* BRANO SCELTO
--
All’interno del castello si vissero alcuni dei momenti più importanti della guerra del Vespro. Nel 1295 vi si riunì il Parlamento Siciliano, che dichiarò decaduto Giacomo II ed elesse Federico III a re di Sicilia. Nel corso del 1296 il castello fu preso da Roberto d’Angiò e successivamente espugnato nuovamente dagli aragonesi. Re Federico abitò a partire dal 1296 il maniero, facendone la corte aragonese e così fecero anche i successori Pietro, di Ludovico, Federico IV e Maria. Inoltre la sala dei Parlamenti fu nel 1337 anche la camera ardente per la salma di re Federico III. Nel 1347 all’interno del castello venne firmata la cosiddetta Pace di Catania fra Giovanni di Randazzo e Giovanna d’Angiò.
--
* ELENCO
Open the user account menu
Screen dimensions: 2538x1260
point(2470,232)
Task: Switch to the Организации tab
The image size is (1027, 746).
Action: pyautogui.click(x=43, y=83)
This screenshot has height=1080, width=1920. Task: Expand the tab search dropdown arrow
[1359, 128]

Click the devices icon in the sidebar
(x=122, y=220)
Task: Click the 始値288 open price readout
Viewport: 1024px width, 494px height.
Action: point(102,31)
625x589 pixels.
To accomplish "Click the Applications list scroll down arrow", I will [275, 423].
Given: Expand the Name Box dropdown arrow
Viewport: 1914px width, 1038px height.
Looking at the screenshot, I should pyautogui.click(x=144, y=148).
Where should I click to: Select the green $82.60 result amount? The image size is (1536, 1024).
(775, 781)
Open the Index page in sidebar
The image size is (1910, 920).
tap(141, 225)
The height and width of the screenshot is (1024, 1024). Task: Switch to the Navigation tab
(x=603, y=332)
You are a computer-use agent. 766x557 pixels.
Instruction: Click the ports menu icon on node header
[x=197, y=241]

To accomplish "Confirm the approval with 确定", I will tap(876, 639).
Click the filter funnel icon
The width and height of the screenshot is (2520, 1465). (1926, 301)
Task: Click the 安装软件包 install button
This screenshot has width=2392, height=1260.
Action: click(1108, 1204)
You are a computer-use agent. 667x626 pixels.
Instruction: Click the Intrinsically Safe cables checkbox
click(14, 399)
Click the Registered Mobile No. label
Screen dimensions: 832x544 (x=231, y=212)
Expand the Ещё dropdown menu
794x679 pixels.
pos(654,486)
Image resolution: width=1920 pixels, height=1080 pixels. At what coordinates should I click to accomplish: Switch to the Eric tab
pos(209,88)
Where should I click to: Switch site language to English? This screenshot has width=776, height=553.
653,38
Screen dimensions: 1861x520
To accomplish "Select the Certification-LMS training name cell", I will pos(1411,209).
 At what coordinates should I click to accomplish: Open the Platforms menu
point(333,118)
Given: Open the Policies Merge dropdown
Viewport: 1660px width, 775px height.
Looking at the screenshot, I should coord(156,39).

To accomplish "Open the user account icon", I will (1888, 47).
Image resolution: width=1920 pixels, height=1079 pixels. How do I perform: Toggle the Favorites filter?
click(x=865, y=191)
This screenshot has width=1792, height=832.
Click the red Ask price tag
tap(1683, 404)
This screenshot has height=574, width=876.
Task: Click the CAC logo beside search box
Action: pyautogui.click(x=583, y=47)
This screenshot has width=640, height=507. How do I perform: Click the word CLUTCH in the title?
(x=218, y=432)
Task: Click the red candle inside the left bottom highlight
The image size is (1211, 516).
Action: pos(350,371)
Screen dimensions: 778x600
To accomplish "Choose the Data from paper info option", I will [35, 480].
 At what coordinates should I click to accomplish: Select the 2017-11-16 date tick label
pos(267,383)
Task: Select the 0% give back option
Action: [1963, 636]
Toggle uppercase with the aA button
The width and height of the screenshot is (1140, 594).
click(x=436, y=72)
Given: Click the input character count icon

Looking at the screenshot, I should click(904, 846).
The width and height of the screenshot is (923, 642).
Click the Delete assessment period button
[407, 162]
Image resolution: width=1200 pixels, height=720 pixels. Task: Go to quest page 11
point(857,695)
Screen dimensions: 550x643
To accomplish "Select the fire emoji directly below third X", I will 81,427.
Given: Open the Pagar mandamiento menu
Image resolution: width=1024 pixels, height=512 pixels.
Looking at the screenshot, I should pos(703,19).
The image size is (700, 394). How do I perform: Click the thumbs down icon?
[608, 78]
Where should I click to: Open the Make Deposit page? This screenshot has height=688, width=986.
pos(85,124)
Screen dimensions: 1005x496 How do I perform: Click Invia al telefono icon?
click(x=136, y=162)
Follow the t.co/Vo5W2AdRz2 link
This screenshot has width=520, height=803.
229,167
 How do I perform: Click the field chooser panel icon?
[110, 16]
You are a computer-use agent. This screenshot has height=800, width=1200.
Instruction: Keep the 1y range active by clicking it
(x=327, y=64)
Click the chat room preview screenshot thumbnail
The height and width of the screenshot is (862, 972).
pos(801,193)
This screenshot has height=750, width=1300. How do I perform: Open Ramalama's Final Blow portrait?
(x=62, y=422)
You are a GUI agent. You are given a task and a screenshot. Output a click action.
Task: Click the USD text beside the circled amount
--
* COSA FARE
Prosegui il brano sul castello durante la guerra del Vespro, partendo subito dopo la sua ultima frase. L'elenco è materiale a sé, distinto dal brano.

* RISPOSTA
LE EPOCHE SUCCESSIVE
Tra i secoli XV e XVI, il castello divenne residenza dei vicerè spagnoli e visse un periodo di grandi trasformazioni strutturali, soprattutto per iniziativa di Giovanni de Vega: grandi finestre in stile rinascimentale vennero aperte sulla facciata interna del lato sud e furono aggiunte nuove fortificazioni, le più importanti delle quali devono considerarsi i bastioni San Giorgio e Santa Croce.
Dalla fine del ‘500 il castello entrò in una fase di declino, fu utilizzato come carcere, specie nei locali del piano terra. Alcuni graffiti lasciati dai prigionieri sono visibili sulle pareti della corte interna.
Le catastrofi naturali del XVII secolo determinarono l’aspetto attuale del Castello Ursino: la colata lavica del 1669 coprì i bastoni e le basi a scarpa delle torri, ma soprattutto alterò la linea di costa con conseguente perdita della posizione strategica della fortezza. A soli ventiquattro anni dall’eruzione, il terremoto del 1693 danneggiò ulteriormente la struttura facendo crollare le semi-torri ad est, a sud ed il torrione di sud est.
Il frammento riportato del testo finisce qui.